This will be great learning and fellowship time for the weekend, I will register soon, I don't want to register to quickly, because I need to give the other attendees a chance at the lathe.


----------



## Krub411 (Oct 17, 2018)

I just got an email from the Fox Valley Woodworkers about the MPG event coming to Chicago. The word is spreading about the Midwest Pen Gathering, I will need to get registered soon.


----------



## JohnU (Oct 18, 2018)

We’re off to a great start with registration.  Looks like several people are getting in as many chances as possible for that lathe!


----------



## JohnU (Oct 20, 2018)

Remember...for every month early you register you will receive an extra ticket for the lathe. So register in October and get 6 chances to win the lathe. Other door prizes will be on a different ticket you get at the door.

Midwest Penturners Gathering

Check back at the MPG website periodically.  As we move forward, we will be posting more info like the demo and side room lineup and pictures of the door prizes you can win. You can also see who has already registered and who you will get to meet and hang out with by looking under “registration” - “attendee list”. Hope to see you all there!


----------



## Krub411 (Oct 22, 2018)

I went to the MPG web site looking around and went under contests and I see 2 pens, who made the pen on the right? I like the multi-colored blank. Nice job!


----------



## mg_dreyer (Oct 23, 2018)

Those are JohnU blanks ...


----------



## rsieracki (Oct 24, 2018)

registered today


----------



## luckyscroller788 (Oct 24, 2018)

All registered up and anxious!!! Its been a rough year for me, haven't turned anything in months, but sure looking forward to getting more time to do the fun stuff again!


----------



## Krub411 (Oct 25, 2018)

I have also registered, I will bring my truck so I can haul the lathe home


----------



## tbfoto (Oct 28, 2018)

Looking forward to being there and learning a few things.


----------



## mg_dreyer (Oct 29, 2018)

Just a quick update - only 3 more days to register and still get 6 tickets for the lathe. November we go down to 5.

Update:
We have 50 people registered for the event in the first few weeks. And the hotel rooms are going - currently have 49 rooms booked.

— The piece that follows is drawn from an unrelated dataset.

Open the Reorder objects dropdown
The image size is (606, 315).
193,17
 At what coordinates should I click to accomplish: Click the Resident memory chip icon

In the next few weeks we will be announcing some of the new demonstrators and they are impressive. John, Ed and I met over the weekend and I know we have some other things we are considering for the Friday night crowd. This will be fun.


----------



## JohnU (Oct 29, 2018)

Krub411 said:


> I have also registered, I will bring my truck so I can haul the lathe home



You've had past experience/ practice at this.  lol
Good Luck!


----------



## Krub411 (Oct 30, 2018)

Can I count on you and Mark to  help me load the lathe in my truck?
Thanks
Dave


----------



## EBorraga (Oct 30, 2018)

I'm flying in, but if I win the lathe, i'll have to bribe Mark to take it to his house. Then a roadtrip for it!


----------



## mg_dreyer (Oct 31, 2018)

Ernie,

I have no problem taking the lathe back to my house and then dropping the "slightly used" lathe off at your house when I am in the area. Just kidding ....


----------



## alphageek (Oct 31, 2018)

I have registered and am looking forward to my first MPG!


----------



## MRDucks2 (Oct 31, 2018)

EBorraga said:


> I'm flying in, but if I win the lathe, i'll have to bribe Mark to take it to his house. Then a roadtrip for it!

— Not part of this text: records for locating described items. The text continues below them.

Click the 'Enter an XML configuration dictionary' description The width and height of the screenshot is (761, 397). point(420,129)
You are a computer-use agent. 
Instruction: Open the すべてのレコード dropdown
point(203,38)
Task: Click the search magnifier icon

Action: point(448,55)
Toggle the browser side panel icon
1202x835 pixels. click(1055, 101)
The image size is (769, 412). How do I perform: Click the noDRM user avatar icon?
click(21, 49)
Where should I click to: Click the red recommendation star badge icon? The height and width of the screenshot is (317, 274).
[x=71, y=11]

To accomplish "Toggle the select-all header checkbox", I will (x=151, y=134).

I’ll do better than Mark, Ernie. If you win, I will bring to my shop, which is much closer. Plus, you can come and use it, brand new, anytime you want!


Sent from my iPhone using Penturners.org mobile app


----------



## chartle (Oct 31, 2018)

Ok I'm in with my wife.


----------



## Krub411 (Nov 1, 2018)

Hey its November and I get another ticket for the lathe! I see that I have a lot of competition for the lathe. I am looking forward to great fellowship with other penturners at the gathering.


----------



## JohnU (Nov 2, 2018)

We're up to 64 registered and climbing.  Who will be next? Register before the end of the month and get 5 chances to win the lathe!


----------



## chartle (Nov 2, 2018)

chartle said:


> Ok I'm in *with my wife.*



Not sure this is a good thing or not? I don't want her hooked.


----------



## JohnU (Nov 4, 2018)

chartle said:


> chartle said:
> 
> 
> > Ok I'm in *with my wife.*
> ...



It’s a great thing!  When I began I got my wife looking at this website and all the cool things being being made.  She wanted me to make her a lot of new things she seen.... guaranteed shop time and no complaints about buying new material.  Lol.
 Welcome aboard!!!


----------



## Krub411 (Nov 6, 2018)

I was just on the MPG web site and looked at the Door Prize list and I am impressed at the donors and list of things that will be door prizes. This event is shaping up to be a great event with people sharing ideas and knowledge about pen turning. Are we there yet!


----------



## Barnmb7117 (Nov 6, 2018)

Krub411 said:


> I was just on the MPG web site and looked at the Door Prize list and I am impressed at the donors and list of things that will be door prizes. This event is shaping up to be a great event with people sharing ideas and knowledge about pen turning. Are we there yet!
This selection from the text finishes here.